One Arab diplomat argues that on the Shia political spectrum, Shahroudi cuts a figure closer to that of Grand Ayatollah Mohammed Baqir al-Sadr, the revered Iraqi scholar and the uncle and father-in-law of the radical cleric Moqtada al-Sadr. The older Sadr, who grew close to Khomeini during the latter's exile in Najaf in the 1970s, argued that if the political process were geared toward changing the people, they in turn would change the national leadership. Khomeini insisted on the reverse -- change the ruler and he would change the people.

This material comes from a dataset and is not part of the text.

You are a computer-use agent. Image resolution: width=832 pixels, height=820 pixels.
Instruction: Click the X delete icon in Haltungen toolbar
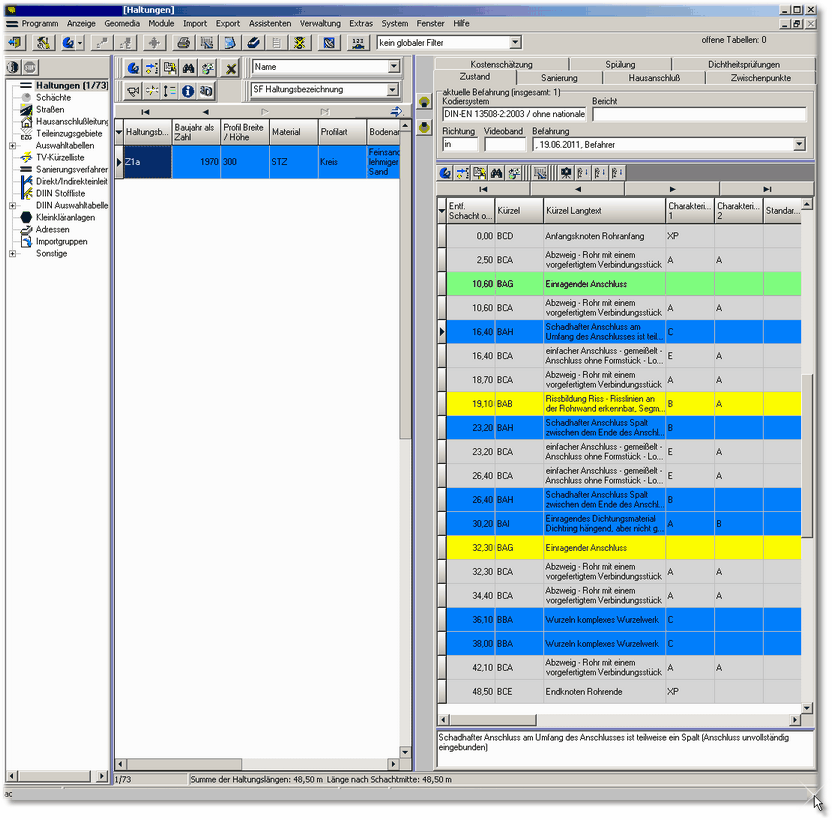point(231,68)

But were he to try, Shahroudi would have a hard time distancing himself from Tehran. He is a member of the powerful 12-man Guardian Council, selected by Khamenei to interpret the Iranian constitution and, among other things, vet all candidates for public office. Last year, the supreme leader again revealed his confidence in Shahroudi, naming him to head a team that mediates disputes between the president and the parliament.

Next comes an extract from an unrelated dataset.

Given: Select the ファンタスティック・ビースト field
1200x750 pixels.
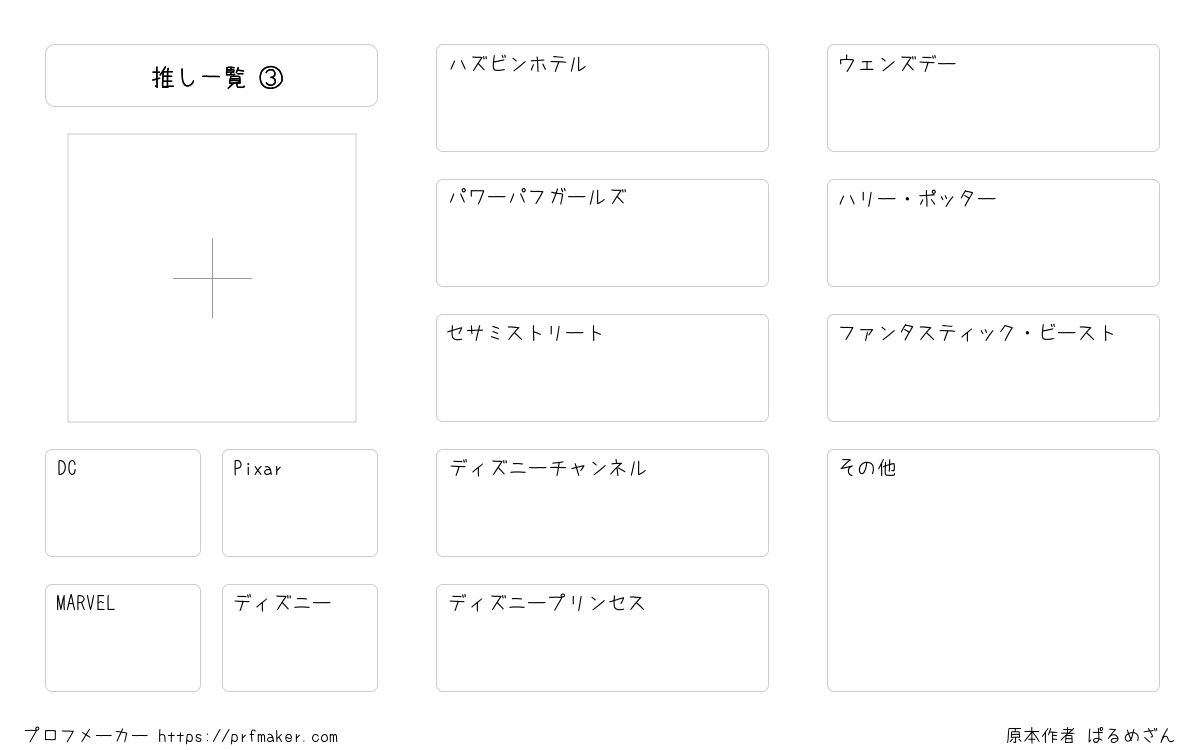Looking at the screenshot, I should click(x=993, y=368).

What makes the Shahroudi challenge serious is the absence of a standout local candidate in Najaf. Together with Sistani, three other grand ayatollahs comprise the Hawza, a leadership collective in which Sistani is first among equals. Two of the three are unlikely succession nominees because they were born beyond the Shia heartlands. Mohammad Ishaq Fayyad, 82, is Afghan and Bashir Hussein al-Najafi, 70, is Pakistani. That leaves Mohammed Said al-Hakim, a 76-year-old Najaf native, as the only contender of any prominence, and he doesn't size up.

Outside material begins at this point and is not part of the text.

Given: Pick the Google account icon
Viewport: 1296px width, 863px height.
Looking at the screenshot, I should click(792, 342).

"Go to Najaf," the Maliki adviser Askari advised. "And the establishment will throw out names, but there is no clear successor." The establishment does exactly that. As Fadhil al-Milani, one of Najaf's more junior ayatollahs who is these days is based in London, says of the three who sit by Sistani: "We have prominent [ayatollahs] in Najaf who [would continue the Sistani] tradition -- to compare others to them is unacceptable."

As many as 100 junior ayatollahs will have a role in selecting the next spiritual leader. Loosely the equivalent of the Christian rank of bishops, they command a following among the faithful that translates into lobbying power. Despite efforts by the religious establishment to dress up the succession as a contemplative, spiritual selection during which the possible nominees bide their time, waiting passively to be informed of an outcome, in fact it will edge toward the grubbiness of civilian politicking.

"Money talks loudly, because if a potential successor doesn't have money to distribute and to pay salaries for some thousands of clergy around the Shia world, he'll not be the successor," a practiced observer of the process warns. "Who knows if [any of the Najaf contenders] has the right kind of money, but we know that Shahroudi does -- he has the cash, the PR, and the support of Iran. If I were Shahroudi, I'd give all the clergy and students a regular salary -- he's doing that. I'd bring all the Arabic-speaking clergy from Qom and Tehran to teach at Najaf -- he's done that."

And any effort to have Baghdad block Shahroudi's candidacy will be further constrained by the remarkable 2010 deal that kept Maliki in power despite his not winning a conclusive majority in the parliamentary elections. The kingmaker in that arrangement was Sadr, a radical Shiite who leans toward Iran. According to senior officials in Baghdad, Shahroudi is now grooming Sadr to become an ayatollah, a role that made him a key figure in bringing the young cleric to the table.

Since the 2003 invasion, the United States and its coalition allies have invested almost 5,000 soldiers' lives, hundreds of billions of dollars, and a fair slice of international prestige in order to shape Iraq as a bulwark against neighboring Tehran's rigid religious rule and ambition for power in the region.

For all the movement, these are still the early days of Shahroudi's rise, so his succession gambit's impact on day-to-day politics in Iraq remains to be seen. But as an agent of influence for Tehran in Najaf, were his campaign to succeed, he would be a powerful advocate for clerical intervention. And any shift toward an Iranian-style theocracy would leave Washington facing yet another "How did that happen?" moment in Iraq.